§ ACTIVITY: Across the whole listing, how many lines hold the word "chevron"? Reply with the number by itself.

§ DATA SUPPLIED:
§
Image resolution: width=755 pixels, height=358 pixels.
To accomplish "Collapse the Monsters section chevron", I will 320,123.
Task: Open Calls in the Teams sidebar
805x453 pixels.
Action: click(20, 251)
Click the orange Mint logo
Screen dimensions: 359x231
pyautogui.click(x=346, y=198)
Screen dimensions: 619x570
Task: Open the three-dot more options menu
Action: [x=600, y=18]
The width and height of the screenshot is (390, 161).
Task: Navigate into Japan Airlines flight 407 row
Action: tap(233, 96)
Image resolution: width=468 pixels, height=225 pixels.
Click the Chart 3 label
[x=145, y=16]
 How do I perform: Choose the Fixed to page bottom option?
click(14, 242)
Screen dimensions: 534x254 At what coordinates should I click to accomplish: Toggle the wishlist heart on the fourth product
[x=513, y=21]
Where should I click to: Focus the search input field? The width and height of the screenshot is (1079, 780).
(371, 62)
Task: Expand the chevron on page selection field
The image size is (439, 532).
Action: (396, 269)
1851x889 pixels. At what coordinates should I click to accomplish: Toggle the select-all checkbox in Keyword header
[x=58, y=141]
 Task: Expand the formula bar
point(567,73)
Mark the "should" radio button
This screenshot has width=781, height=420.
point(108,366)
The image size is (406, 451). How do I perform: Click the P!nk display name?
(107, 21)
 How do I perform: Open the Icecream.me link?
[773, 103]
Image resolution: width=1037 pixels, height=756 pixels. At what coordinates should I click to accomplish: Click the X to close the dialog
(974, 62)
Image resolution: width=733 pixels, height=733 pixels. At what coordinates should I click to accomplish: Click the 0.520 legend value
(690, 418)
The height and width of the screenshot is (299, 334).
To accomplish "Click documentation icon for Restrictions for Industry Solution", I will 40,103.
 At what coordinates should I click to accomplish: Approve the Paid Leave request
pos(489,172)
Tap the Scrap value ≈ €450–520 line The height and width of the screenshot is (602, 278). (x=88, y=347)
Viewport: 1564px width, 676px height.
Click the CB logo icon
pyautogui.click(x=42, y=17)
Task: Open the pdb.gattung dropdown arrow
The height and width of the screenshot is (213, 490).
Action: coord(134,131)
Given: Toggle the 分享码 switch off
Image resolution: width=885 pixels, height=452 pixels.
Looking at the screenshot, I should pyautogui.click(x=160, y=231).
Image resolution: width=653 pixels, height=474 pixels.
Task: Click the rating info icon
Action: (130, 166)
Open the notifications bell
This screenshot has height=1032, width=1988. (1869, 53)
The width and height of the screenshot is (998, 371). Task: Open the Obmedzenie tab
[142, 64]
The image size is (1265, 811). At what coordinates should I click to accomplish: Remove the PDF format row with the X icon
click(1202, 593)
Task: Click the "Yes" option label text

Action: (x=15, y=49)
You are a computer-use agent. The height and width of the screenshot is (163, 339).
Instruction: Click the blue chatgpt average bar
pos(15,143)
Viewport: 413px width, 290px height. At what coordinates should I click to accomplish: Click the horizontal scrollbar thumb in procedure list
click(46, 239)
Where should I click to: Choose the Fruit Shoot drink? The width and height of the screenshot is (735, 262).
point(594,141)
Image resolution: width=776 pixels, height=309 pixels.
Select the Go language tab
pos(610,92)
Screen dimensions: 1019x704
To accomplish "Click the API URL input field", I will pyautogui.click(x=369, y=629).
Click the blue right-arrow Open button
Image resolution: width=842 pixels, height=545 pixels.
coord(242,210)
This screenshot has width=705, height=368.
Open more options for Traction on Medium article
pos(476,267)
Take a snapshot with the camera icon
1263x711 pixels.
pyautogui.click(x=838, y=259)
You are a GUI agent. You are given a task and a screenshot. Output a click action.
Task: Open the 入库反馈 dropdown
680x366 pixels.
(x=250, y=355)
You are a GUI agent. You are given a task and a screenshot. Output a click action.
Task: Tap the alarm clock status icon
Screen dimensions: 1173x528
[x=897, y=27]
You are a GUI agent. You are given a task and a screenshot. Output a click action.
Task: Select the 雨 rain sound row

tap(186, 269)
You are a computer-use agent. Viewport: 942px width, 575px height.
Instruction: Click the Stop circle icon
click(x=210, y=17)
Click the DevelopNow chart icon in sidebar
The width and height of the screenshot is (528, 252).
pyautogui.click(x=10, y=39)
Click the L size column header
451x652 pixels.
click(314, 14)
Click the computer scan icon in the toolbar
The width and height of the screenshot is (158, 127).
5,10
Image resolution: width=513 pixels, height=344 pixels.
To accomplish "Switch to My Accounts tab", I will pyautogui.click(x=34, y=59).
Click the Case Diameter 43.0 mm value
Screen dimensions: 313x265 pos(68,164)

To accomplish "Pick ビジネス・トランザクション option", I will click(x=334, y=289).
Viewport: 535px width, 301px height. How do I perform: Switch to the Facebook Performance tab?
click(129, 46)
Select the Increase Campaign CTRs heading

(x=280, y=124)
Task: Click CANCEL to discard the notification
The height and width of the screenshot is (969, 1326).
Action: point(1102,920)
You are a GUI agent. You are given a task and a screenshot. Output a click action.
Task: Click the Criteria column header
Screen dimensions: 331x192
§
§ ANSWER SPACE: 2